The house is old, and as the horrors surface
She leaves the past behind, enters the light.
Deserts that place, and passes through the doorway.

Kate Bornstein is probably, of all the people I feel I know, but really I’ve just read their books, the person I admire the most in the world.
Anyone (most people I’ve met) who has become embroiled with me in an argument about gender and sexuality can blame, or rather credit, Kate’s work for challenging, inspiring and politicising me into the gobby, queer, poke-gender-binary-with-a-stick-and-see-what-happens feminist/heretic you see before you today.
And I’m absolutely not going to go all high pitched and swoony about the fact that she has on occasion, tweeted me. Or that today’s (extra) sestina’s keywords were suggested by her.
Happy belated birthday, Kate. A soppy romance from one Piscean to another.
(SQUEEEEEE! *thud*)

You took my hand and led me to the green
And purple of the moorland. It seemed endless
You said ‘I come here when the world goes mad
The birds and flowers give me sanctuary’
And at the time I thought you rather silly
And wondered when on earth we’d get to fuck

I felt it was a given that we’d fuck:
Why would you bring me out into the green,
away from all the crowds and from the silly
Gossips whose insinuations endless-
Ly upset you and disturbed your sanctuary
If not to fuck? I thought you must be mad.

But still, there seemed no point in getting mad
I mean, you seemed to like me. How the fuck
Did that happen? I’d searched for sanctuary
In love before but only found the Green-
Eyed Monster, and the tears and endless
Arguments just left me feeling silly.

But then you came, and never called me silly
And what my other lovers saw as mad-
Ness, you referred to as my endless
Store of creativity. I loved to fuck.
As much as you loved walking in the green,
Wild, open spaces, seeking sanctuary

I’d never thought that you’d need sanctuary
You always seemed so calm, while I was silly
You told me that you tried to hold the green
Inside yourself to keep from going mad
When dealing with the daily awful fuck-
Ing tragedies that, sometimes, seemed so endless

I’d always tried to push away the endless
Sadness in me; not by seeking sanctuary
Instead, distraction. Dancing, drinking, fuck-
Ing till I felt carefree and silly.
But inside I was slowly going mad
Till you showed me the peace in hills of green

And when we fucked, I knew our love was endless.
Just like the green that is our sanctuary.
And being silly stops us going mad.

 

Sestina Day 2: Tits, Arse and… Liver?

TUESDAY, 15 MARCH 2011

Today’s keywords were suggested by the filthyminded @hannahthehobbit. I don’t know where she got ‘liver’ from.  Right old spanner in the works!

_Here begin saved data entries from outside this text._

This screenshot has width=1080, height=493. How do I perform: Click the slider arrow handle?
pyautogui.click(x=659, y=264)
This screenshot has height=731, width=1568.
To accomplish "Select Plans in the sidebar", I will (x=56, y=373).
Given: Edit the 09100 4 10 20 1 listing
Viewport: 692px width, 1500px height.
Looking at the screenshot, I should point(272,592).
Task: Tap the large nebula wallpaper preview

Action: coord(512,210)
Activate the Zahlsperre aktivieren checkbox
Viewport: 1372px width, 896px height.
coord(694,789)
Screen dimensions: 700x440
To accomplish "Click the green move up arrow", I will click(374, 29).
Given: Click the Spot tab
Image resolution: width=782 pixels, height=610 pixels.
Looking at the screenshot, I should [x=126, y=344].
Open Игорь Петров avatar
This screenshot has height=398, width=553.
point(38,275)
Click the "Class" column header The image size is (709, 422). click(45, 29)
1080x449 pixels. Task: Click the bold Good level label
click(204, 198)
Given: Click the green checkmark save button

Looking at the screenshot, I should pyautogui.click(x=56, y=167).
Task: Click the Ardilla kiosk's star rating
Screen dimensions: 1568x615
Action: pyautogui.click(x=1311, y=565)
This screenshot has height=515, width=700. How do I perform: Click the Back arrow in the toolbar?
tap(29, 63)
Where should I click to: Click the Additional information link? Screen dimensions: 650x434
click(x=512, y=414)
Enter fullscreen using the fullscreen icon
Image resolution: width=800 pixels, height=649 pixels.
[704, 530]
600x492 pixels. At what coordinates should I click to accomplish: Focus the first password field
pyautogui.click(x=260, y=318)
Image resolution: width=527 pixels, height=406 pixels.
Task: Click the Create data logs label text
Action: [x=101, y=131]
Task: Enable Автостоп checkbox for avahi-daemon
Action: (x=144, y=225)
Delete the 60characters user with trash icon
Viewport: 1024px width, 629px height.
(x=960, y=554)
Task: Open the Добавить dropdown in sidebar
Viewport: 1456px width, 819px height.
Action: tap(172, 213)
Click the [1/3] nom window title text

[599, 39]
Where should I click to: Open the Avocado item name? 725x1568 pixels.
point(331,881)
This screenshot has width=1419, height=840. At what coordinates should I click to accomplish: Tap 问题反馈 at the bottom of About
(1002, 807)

You must admit I have amazing tits
And noone here has such a perfect arse
Mine is the name on everybody’s lips
Hot property, they’d like to get their fingers
On my assets. Yes, a humble lass from Liver-
Pool made good. But I don’t know… Sometimes I feel

Nostalgic for the days when I could feel
Some vestige of sensation in my tits
And when I hadn’t trashed my pickled liver
But poverty’s a right pain in the arse
So i just smile and flirt when someone fingers
My thigh. I smile with artificial lips.

I love my collagen injected lips:
It really makes a difference I can feel
When smearing on the lipgloss with my fingers
I love my perky double D cup tits
I’ve got no time for you if you’re an arse
About my looks. I have been a hard liver-

I hate to think about my poor old liver
You drink a lot when giving rich men lips-
Ervice. You kiss a lot of arse.
And somehow all those drinks help you to feel
Less bothered as you smile, and show your tits,
And try to dodge their sweaty sausage fingers

I miss my mother’s food: chips and fish fingers
Or else a lovely steaming plate of liver
And onions, but these great pretentious tits
Serve caviar which bursts between your lips
And doesn’t fill you up. instead they feel
You up. His hands are never off my arse.

But he is such a grateful little arse
I make more cash than if had light fingers
Its easy work. I don’t want you to feel
Sorry for me. Well, maybe for my liver
But I know what I’m doing. Read my lips:
I’ve really made my living out of tits

And when I feel he’s too much of an arse
Grabbing my tits, I slap away his fingers.
I’d eat his liver whole, and smack my lips.

 

Sestina Day One: Green

(written 14 March 2011)

This first one was suggested by Geraldine Byrne, who gave me the keywords ‘damp, smoke, green, dark, stolen, free.’It is, as yet, untitled.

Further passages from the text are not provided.